Que représente pour le réalisateur de Shoah cet Ours d’or d’honneur décerné à Berlin ?
Je vais vous dire: ça me donne raison parce que pendant les douze années du travail sur Shoah, avec des difficultés énormes qui ont fait que j’ai eu souvent l’occasion d’abandonner, une des choses qui m’a poussé à m’obstiner, à m’entêter, c’est que je pensais que Shoah serait un film libérateur pour les Allemands. Je le pensais profondément pendant que je faisais le film. Je pensais que ça aiderait profondément les Allemands à se confronter à ce terrible passé. Il ne faut quand même pas oublier qu’ils sont restés muets pendant de très, très longues années. L’immensité du crime les a bâillonnés, ils ne pouvaient même pas parler de leurs propres souffrances.
Quel souvenir gardez-vous de la projection de Shoah, ici, en 1986 ?
Shoah a été présenté dans la section Forum par Ulrich Gregor (historien et critique allemand de cinéma, ndlr) et je me souviens qu’il y a eu trois ou quatre projections de l’intégralité. Les salles étaient bondées et les genoux des gens s’entrechoquaient. C’était très dur pour eux de voir ce film et c’était très dur pour moi de le leur montrer. De temps en temps, quelqu’un se levait, je me disais: « tiens, en voilà un qui part, qui ne peut plus supporter« . Pas du tout, il sortait, tirait deux bouffées sur sa cigarette, il rentrait. Après, on avait des discussions qui duraient la nuit entière, avec des jeunes Allemands, c’était formidable. Dans la boîte aux lettres de mon hôtel sur le Kurfürstendamm (la principale artère de Berlin-ouest), il y avait des masses de lettres qu’ils écrivaient spontanément, il y en avait de très belles.
Comment appréciez-vous le travail de mémoire des Allemands sur leur passé, leur responsabilité ?
Je le juge très positivement, « die Vergangenheitsbewältigung » (surmonter le passé, ou le travail de mémoire). Je les trouve quand même formidables, projeter après la cérémonie (de remise de l’Ours d’honneur) Sobibor, un film qui montre une révolte des Juifs réussie dans un camp d’extermination, un film dans lequel les Juifs tuent les Allemands, c’est plein de classe, de panache, et presque de fair play. Je trouve que dans l’ensemble, les Allemands ont bien travaillé, plus que les Français, d’une certaine façon.
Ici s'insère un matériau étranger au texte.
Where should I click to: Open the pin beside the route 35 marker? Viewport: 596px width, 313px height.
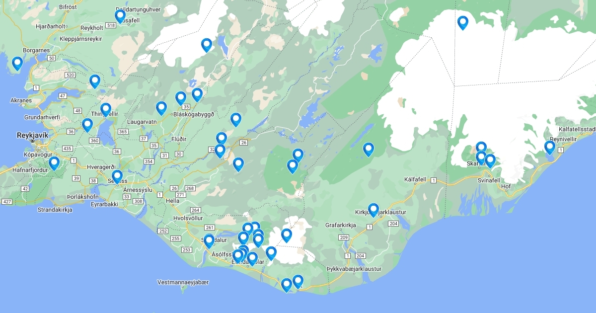[x=181, y=98]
Est-ce que vous recevez toujours autant de messages sur Shoah ?
Shoah est comme une source, chaque fois que le film est montré quelque part, je reçois des lettres souvent très inattendues. Il n’y a pas de ride dans Shoah, le film ne vieillit pas. Il y a un texte inaugural avant la première image, un assez long texte, nécessaire pour que les gens comprennent ce qui va se passer. Je dis: l’action commence de nos jours à Chelmno-sur-Ner, en Pologne. Qu’est-ce que veut dire ce « de nos jours » ? Est-ce 1942, quand ça se passait? Est-ce que c’est lorsque j’ai écrit ça, après avoir terminé le film ? Est-ce que c’est chaque fois qu’on voit le film ? Je pense que c’est chaque fois qu’on voit le film. Ce « de nos jours« , c’est le film qui crée sa propre actualité.